**Quoted text**
President Obama's recent explanation for militarily engaging Libya is yet another example of how U.S. leaders increasingly rationalize their policies via sentimental and idealistic platitudes, rather than reality or the long view—or just plain common sense.
In a speech replete with moralizing intonations, Obama did manage to evoke U.S. "interests"—six times—though he never explained what these are. Instead, we were admonished about "our responsibilities to our fellow human beings" and how not assisting them "would have been a betrayal of who we are." Further, by juxtaposing America's "interests" with its "values"—Obama did so twice in his Libya speech—indicates that he may see the two as near synonymous, though they certainly are not.
The closest thing to a fuzzy "interest" that Obama posited is the need to contain Libyan rebels from fleeing to and disrupting nearby nations, such as Egypt, a country of "democratic impulses" where "change will inspire us and raise hopes"—so an overly optimistic Obama observed. While there certainly are liberal, secular elements in Egypt's revolution, increasing evidence—from an Islamist-inclined military that opens fire on its Christian minority, to the recent referendum which serves the Muslim Brotherhood—indicates that, left to itself, Egypt is poised to look more like Iran than America.
Obama during his Libya speech
Of course, the Obama administration is not against Islamists rising to power—so long as it is through the "will" of the people. As the Los Angeles Times put it, the administration "supports a role for groups such as the Muslim Brotherhood, a banned Islamist organization, in a reformed Egyptian government." Even in his speech, Obama said the U.S. must support "the freedom for people to express themselves and choose their leaders"; must support "governments that are ultimately responsive to the aspirations of the people." The underlying assumption is that people always choose liberal forms of governments—a demonstrably false notion: Nazis, Hamas, the mullahs—all came to power through the "aspirations of the people."

**Requests**
**A)** Rewrite the paragraph of the Libya speech commentary that begins "In a speech replete with moralizing intonations" as a shorter paragraph that keeps its main facts.
**B)** Translate this sentence from the Libya speech commentary into Spanish: "Of course, the Obama administration is not against Islamists rising to power—so long as it is through the "will" of the people."
The listing after this point is separate material, unrelated to the Libya speech commentary.

**Stored data**
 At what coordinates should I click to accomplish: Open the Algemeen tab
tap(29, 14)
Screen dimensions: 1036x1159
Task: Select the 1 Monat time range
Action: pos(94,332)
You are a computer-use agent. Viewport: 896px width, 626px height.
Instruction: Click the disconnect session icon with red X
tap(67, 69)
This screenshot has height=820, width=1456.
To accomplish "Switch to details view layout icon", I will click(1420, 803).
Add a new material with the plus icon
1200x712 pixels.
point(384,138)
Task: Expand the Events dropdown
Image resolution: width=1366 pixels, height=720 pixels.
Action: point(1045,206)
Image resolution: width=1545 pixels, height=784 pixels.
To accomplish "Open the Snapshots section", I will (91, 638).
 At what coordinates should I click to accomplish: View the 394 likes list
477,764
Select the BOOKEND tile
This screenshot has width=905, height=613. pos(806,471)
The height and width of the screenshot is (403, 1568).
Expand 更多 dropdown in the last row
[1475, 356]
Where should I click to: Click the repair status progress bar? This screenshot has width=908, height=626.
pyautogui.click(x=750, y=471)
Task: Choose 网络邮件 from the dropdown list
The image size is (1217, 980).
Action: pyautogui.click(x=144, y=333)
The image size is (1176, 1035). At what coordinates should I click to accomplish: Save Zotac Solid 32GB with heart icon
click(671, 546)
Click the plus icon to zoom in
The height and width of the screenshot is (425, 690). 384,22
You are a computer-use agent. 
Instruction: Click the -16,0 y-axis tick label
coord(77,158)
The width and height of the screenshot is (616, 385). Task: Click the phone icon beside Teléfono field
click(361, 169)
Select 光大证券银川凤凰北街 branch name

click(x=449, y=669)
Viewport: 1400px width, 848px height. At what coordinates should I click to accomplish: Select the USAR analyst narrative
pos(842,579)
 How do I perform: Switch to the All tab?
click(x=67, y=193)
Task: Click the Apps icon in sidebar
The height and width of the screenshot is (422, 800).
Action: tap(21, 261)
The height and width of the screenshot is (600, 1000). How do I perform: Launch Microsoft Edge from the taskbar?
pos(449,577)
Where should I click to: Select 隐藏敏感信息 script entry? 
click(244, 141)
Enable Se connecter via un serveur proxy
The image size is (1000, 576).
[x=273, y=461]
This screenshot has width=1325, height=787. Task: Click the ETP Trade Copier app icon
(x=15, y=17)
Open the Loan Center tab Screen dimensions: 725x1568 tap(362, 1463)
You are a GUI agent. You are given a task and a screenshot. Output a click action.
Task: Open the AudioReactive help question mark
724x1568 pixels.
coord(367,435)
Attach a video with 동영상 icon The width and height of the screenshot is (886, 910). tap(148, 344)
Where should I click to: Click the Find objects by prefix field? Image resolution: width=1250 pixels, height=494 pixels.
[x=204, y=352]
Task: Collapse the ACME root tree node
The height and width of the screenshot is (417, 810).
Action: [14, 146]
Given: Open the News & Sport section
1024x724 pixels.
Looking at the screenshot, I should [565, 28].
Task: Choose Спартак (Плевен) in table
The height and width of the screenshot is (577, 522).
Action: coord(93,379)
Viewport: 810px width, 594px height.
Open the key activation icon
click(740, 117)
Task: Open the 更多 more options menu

**Answers to the tasks**
**A)** In his heavily moralizing Libya speech, Obama mentioned U.S. "interests" six times but never said what they are. He stressed instead "our responsibilities to our fellow human beings" and said that not helping them "would have been a betrayal of who we are." He also paired America's "interests" with its "values" twice, suggesting he may see the two as nearly synonymous, though they certainly are not.

**B)** Por supuesto, la administración de Obama no se opone a que los islamistas lleguen al poder, siempre que sea mediante la «voluntad» del pueblo.